July 19, 2014 in Business

EPA proposes sharp curbs on Alaska copper mine plan

Maria L. La Ganga Los Angeles Times
 
Copper deposit

The Pebble deposit is the world’s largest known undeveloped copper deposit.

SEATTLE – The Environmental Protection Agency is proposing protections for Alaska’s Bristol Bay that would restrict plans to develop a mine nearly as deep as the Grand Canyon in what the agency describes as “one of the world’s most valuable salmon fisheries.”

In a written announcement Friday morning, EPA officials proposed restricting “all discharge of dredged or fill material related to mining the Pebble deposit” if it would result in the loss of streams, wetlands, lakes and ponds or alter the flow of streams where salmon have been documented.

“Bristol Bay is an extraordinary ecosystem that supports an ancient fishing culture and economic powerhouse,” Dennis McLerran, regional administrator for the EPA who oversees Alaska, said in a written statement. “The science is clear that mining the Pebble deposit would cause irreversible damage to one of the world’s last intact salmon ecosystems.”

“Bristol Bay’s exceptional fisheries deserve exceptional protection,” he said. “We are doing this now because we’ve heard from concerned tribes, the fishing industry, Alaskans and many others who have lived and worked for more than a decade under the uncertainty posed by this potentially destructive mine.”

The Pebble deposit holds copper, gold and molybdenum ore that was valued at an estimated $300 billion a few years ago. It is the largest known undeveloped copper deposit in the world.

Pebble Partnership CEO Tom Collier said the company is “outraged” that the EPA announced its proposal while the issue is pending in court and will continue to fight the EPA’s action.

“We have not yet seen EPA’s proposal, so we will reserve further comments until we have had a chance to read and analyze it,” Collier said in a statement. “We are outraged, however, that the Agency decided to take this action when litigation on their underlying authority to do so is pending in Federal court in Alaska, and when their own Inspector General is currently in the process of reviewing the propriety of EPA’s actions.”

The agency plans public input and has scheduled hearings in August and will also take comments online.

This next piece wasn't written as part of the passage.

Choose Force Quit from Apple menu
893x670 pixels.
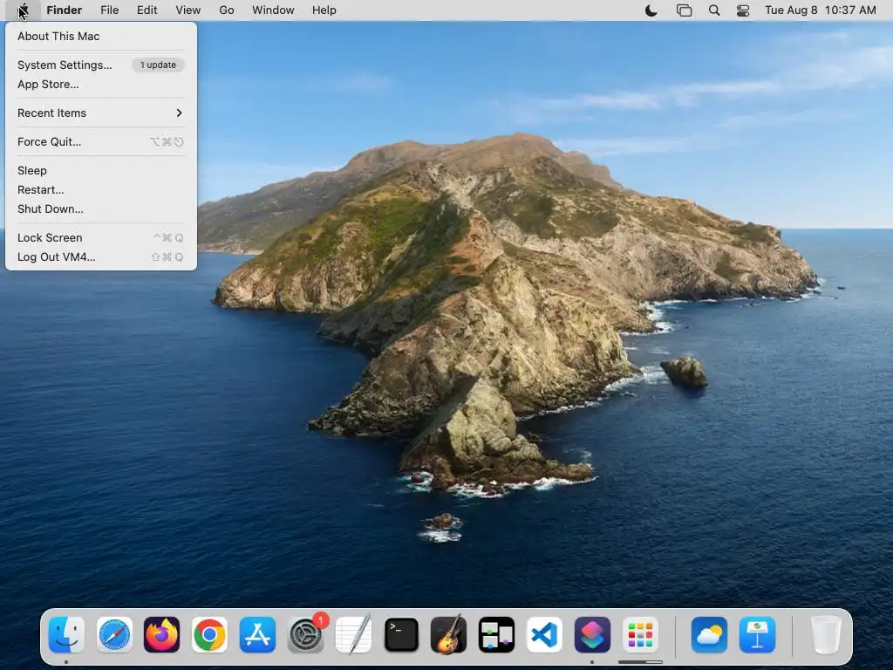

Chris Wood, president of Trout Unlimited, called the EPA’s announcement “hugely significant,” noting that digging a mine the size of the one described in filings with the Securities and Exchange Commission would require “industrializing a landscape that is today one of the most pristine places on Earth.”

“A cloud of uncertainty has hung over the Bristol Bay region for 10 years,” said Wood, whose sport-fishing organization is part of a coalition of sportsmen, commercial fishermen and Alaska natives seeking to halt the controversial mine.

“Now, we can all see a little bit of light at the end of the tunnel,” Wood said.